Location

3402 Conference Room Klaus & Zoom

Title: Towards Understanding the Lifecycle of Malicious Network Infrastructure

 

Date: Tuesday, May 6th, 2025

Time: 3:00 PM – 5:00 PM ET

Location:  3402 Conference Room Klaus & Zoom

Zoom Link: https://gatech.zoom.us/j/97713909669?pwd=DwZVSA0p8pc3rM2wzRubDJnQLyEOW1.1

 

Athanasios Avgetidis

Ph.D. CS Student

School of Cybersecurity and Privacy

College of Computing

Georgia Institute of Technology

 

Committee:

Dr. Manos Antonakakis (Advisor), School of Electrical and Computer Engineering, Georgia Institute of Technology

Dr. Angelos D. Keromytis (Co-Advisor), School of Electrical and Computer Engineering, Georgia Institute of Technology

Dr. Fabian Monrose, School of Electrical and Computer Engineering, Georgia Institute of Technology

Dr. Roberto Perdisci, School of Computing, University of Georgia

Dr. Alberto Dainotti, School of Computer Science, Georgia Institute of Technology 

 

Abstract:


Network infrastructure is an important component of malicious cyber operations. Cyber adversaries utilize network infrastructure for command and control, data exfiltration, malware hosting, and social engineering among others. Over the years, while there have been several studies that have focused on detecting, blocking, and characterizing malicious infrastructure, the temporal dynamics of how this infrastructure changes over time and the characteristics of the stakeholders interacting with it have often been overlooked. This thesis shows that the temporal analysis of malicious infrastructure reveals network attributes that can characterize the stakeholders that interact with it. The systematic analysis of such network attributes can aid the accurate discovery of previously unreported malicious infrastructure and increase our awareness of the behaviors of the stakeholders that interact with it.

 

This dissertation focuses on shedding light on the lifecycle and utilization of malicious infrastructure through the lens of DNS and HTTP network vantage points. In this thesis, I demonstrate that the network interactions of the stakeholders associated with malicious domain names are largely temporally dynamic and have implications in victim estimation analysis.
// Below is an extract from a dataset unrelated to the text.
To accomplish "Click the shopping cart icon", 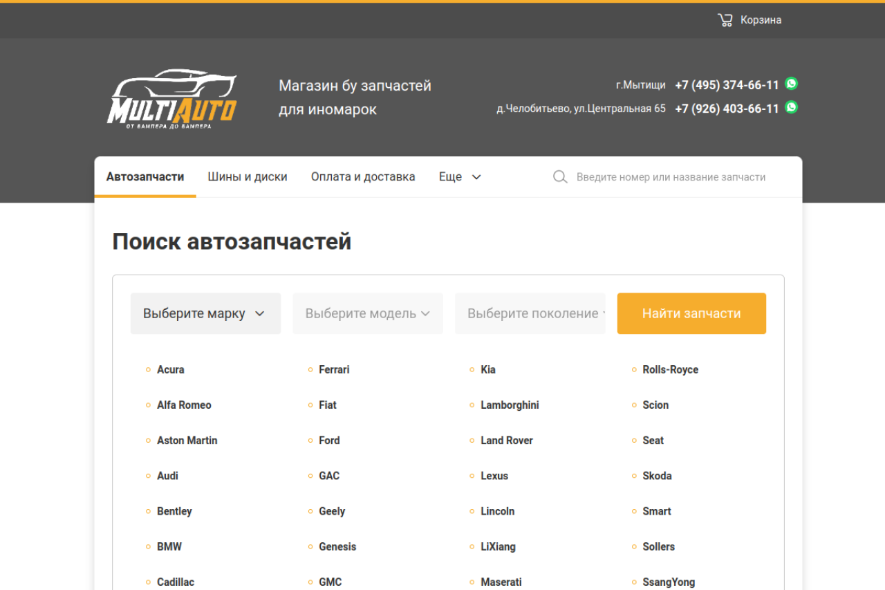I will (725, 20).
Second, I characterize the HTTP interactions of malicious cyber actors with their infrastructure and quantify the importance of detection in the duration of their infrastructure utilization. Lastly, I demonstrate how the longitudinal characterization of malicious domain names of known cybercriminal actors, can reveal network attributes that can characterize different types of hosting infrastructure associated historically with them and enable the accurate discovery of three times more attacker-utilized IP addresses than those present on public threat reports.